I clearly understand the difference between new and established, however I was trying to see if anyone had information on where besides the cpt book that I could locate in writing that you can not bill a new pt preventive and a new patient office visit at the initial visit.


----------



## dmaec (Jan 29, 2009)

well, good luck with that - let me know how it turns out... 
*shrugs* it just doesn't get any clearer to me, and I don't know how to explain any other way. 
but if you know the difference between new and established - and guidelines that have to be followed,...then you should be able to see that you can't bill a patient two new patient services in the same day for the same provider or same specialty/group. *shrugs*


----------



## sbicknell (Jan 29, 2009)

The statement below seems to support that a 99385 and 99201 can be coded for the same visit (preventive with sick).  The statement is 99201-99215.  Doesnt that mean 99385 + 99201 or 99395 + 99212 with new/new or est/est?

Anybody have a clear statement on this in writing?

Per CPT guidelines, ..................then the appropriate office/outpatient code 99201-99215 should also be reported.


----------



## RebeccaWoodward* (Jan 29, 2009)

I do agree that the guidelines state you can bill new or established E/M codes with a PE but I really think this can become carrier specific.

*UHC*-Preventive Medicine services include annual physical and well child examinations, usually separate from disease-related diagnoses.
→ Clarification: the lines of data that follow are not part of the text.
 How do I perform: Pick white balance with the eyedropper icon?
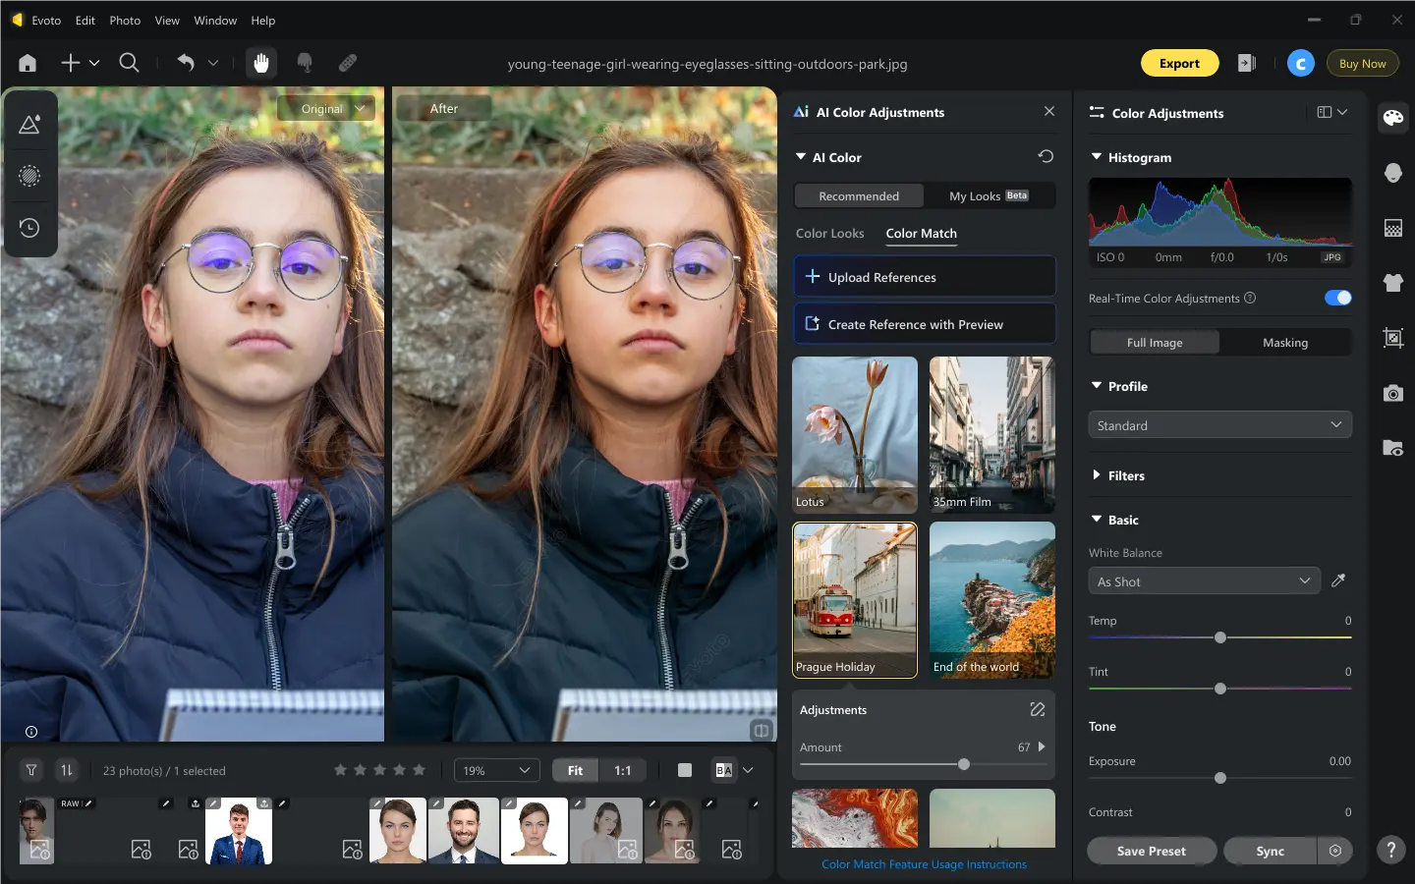pyautogui.click(x=1338, y=580)
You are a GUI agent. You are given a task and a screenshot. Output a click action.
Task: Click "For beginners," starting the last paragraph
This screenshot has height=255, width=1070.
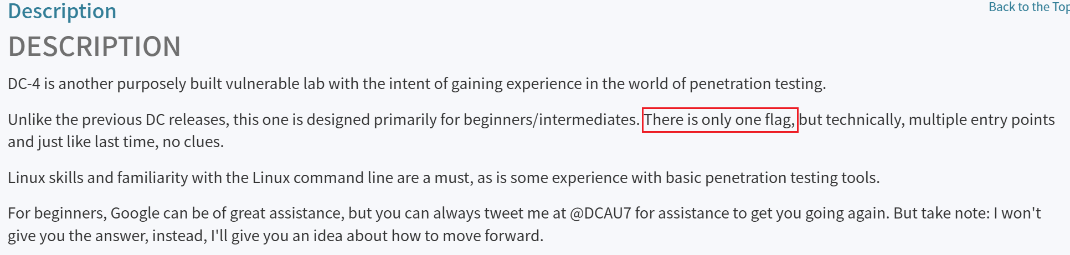[x=57, y=214]
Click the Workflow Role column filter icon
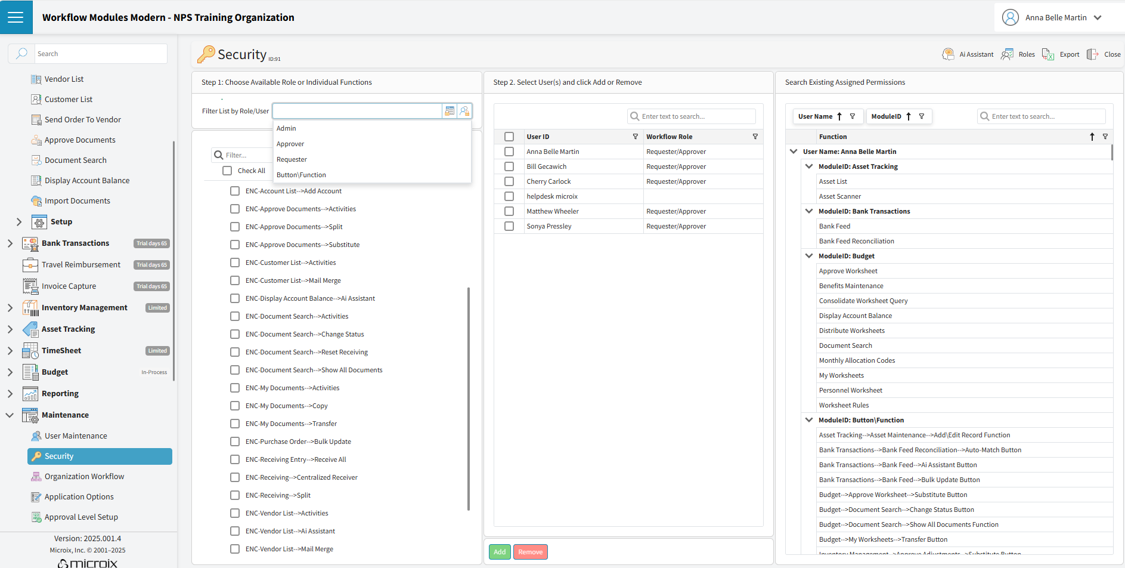 click(x=755, y=137)
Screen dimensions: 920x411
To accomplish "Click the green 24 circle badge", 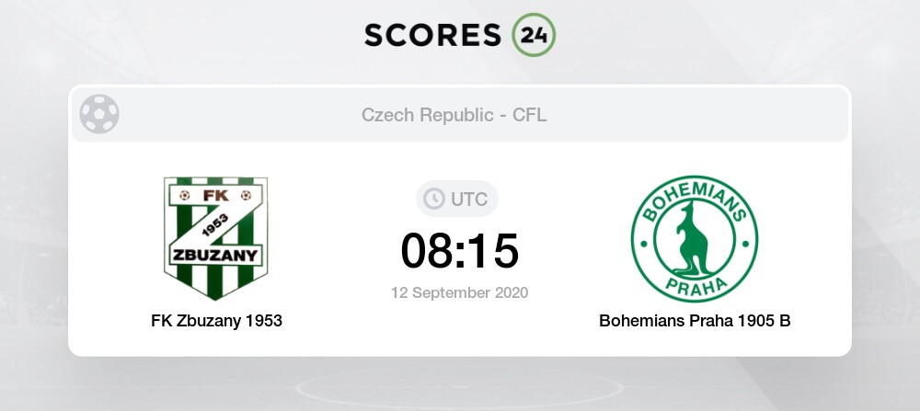I will point(534,34).
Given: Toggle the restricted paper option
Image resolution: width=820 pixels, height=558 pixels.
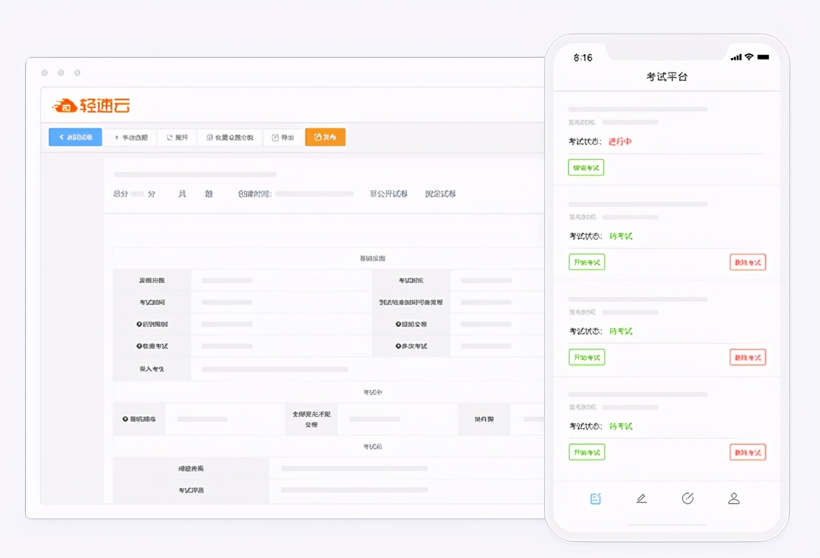Looking at the screenshot, I should (440, 194).
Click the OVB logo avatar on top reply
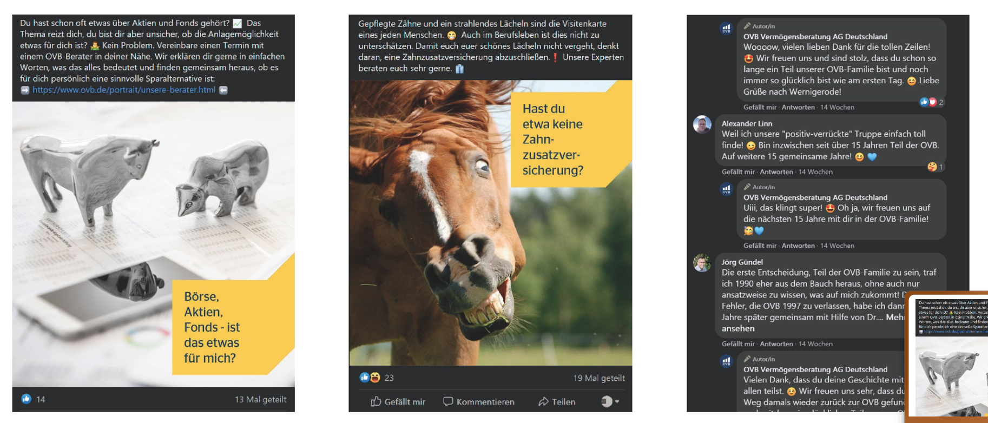Screen dimensions: 988x423 (x=726, y=28)

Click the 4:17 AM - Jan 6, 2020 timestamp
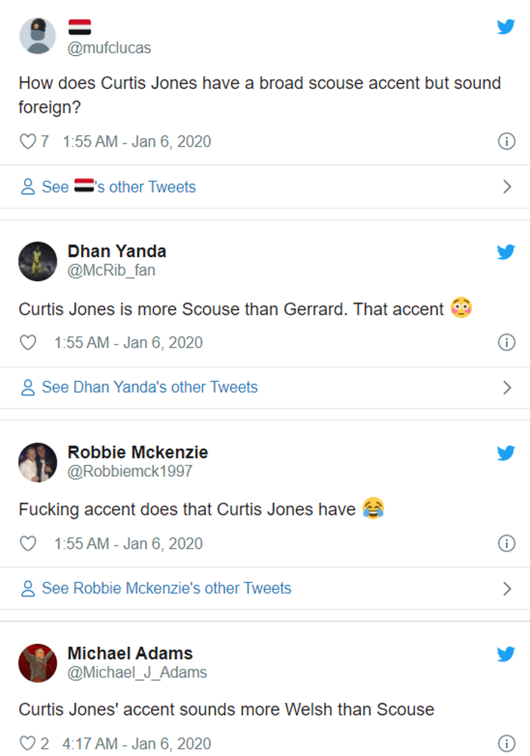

Occasionally, an abnormality is encountered or a pre-existing problem is addressed during the Preventive visit, and significant elements of related Evaluation and Management (E/M) services are provided during the same visit. When this occurs, UnitedHealthcare will reimburse the Preventive Medicine service plus 50% of one of the following problem-oriented E/M service codes only--99201-99205 or 99212-99215--when that code is appended with modifier 25. If the problem-oriented service is minor, or if the code is not submitted with modifier 25 appended, it will not be reimbursed.

As you can see...UHC is one of our carriers that do allow this.


----------



## dmaec (Jan 29, 2009)

key word is *appropriate*
per guidelines, you can't be new if you've already been seen by that provider or another of same specialty/group (and you're coding out the preventive service as a NEW patient) - then you've Established that patient by coding the initial service as new... so that being said, the *appropriate *code to use on the E/M is esablished.

(k, I almost didn't post again - but now I'm done cuz I just can't make it any clearer) it seems quite obvious to me and I apologize at my inability to explain any further)


----------



## SCanterbury (Jan 30, 2009)

Donna, 

The theory that performing the preventive medicine service causes the patient to become established in-between the preventive service and the problem-based service is interesting, but incorrect. Note that the notes preceding the Preventive Medicine codes indicate that a problem-based encounter performed with a preventive medicine service is coded from *99201*-99215. 

The fact that the new patient (99201-99205) codes were included as possible codes used to describe the problem- based visit shows that your theory about the patient becoming established in-between the two services is not valid. If that were true, the new patient codes would never be used with a preventive medicine service.

The question as to how to code a new patient receiving both a preventive service and a problem-based E/M at the initial encounter was asked of the AMA. They responded, in the October 2006 CPT Assistant:

_"...if a preventive medicine service and an office or other outpatient service are each provided during the same patient encounter, then it is appropriate to report both E/M services as new patient codes (ie, 99381-99387 and 99201-99205, as appropriate), provided the patient meets the requirements of a new patient based upon the previously noted guidelines.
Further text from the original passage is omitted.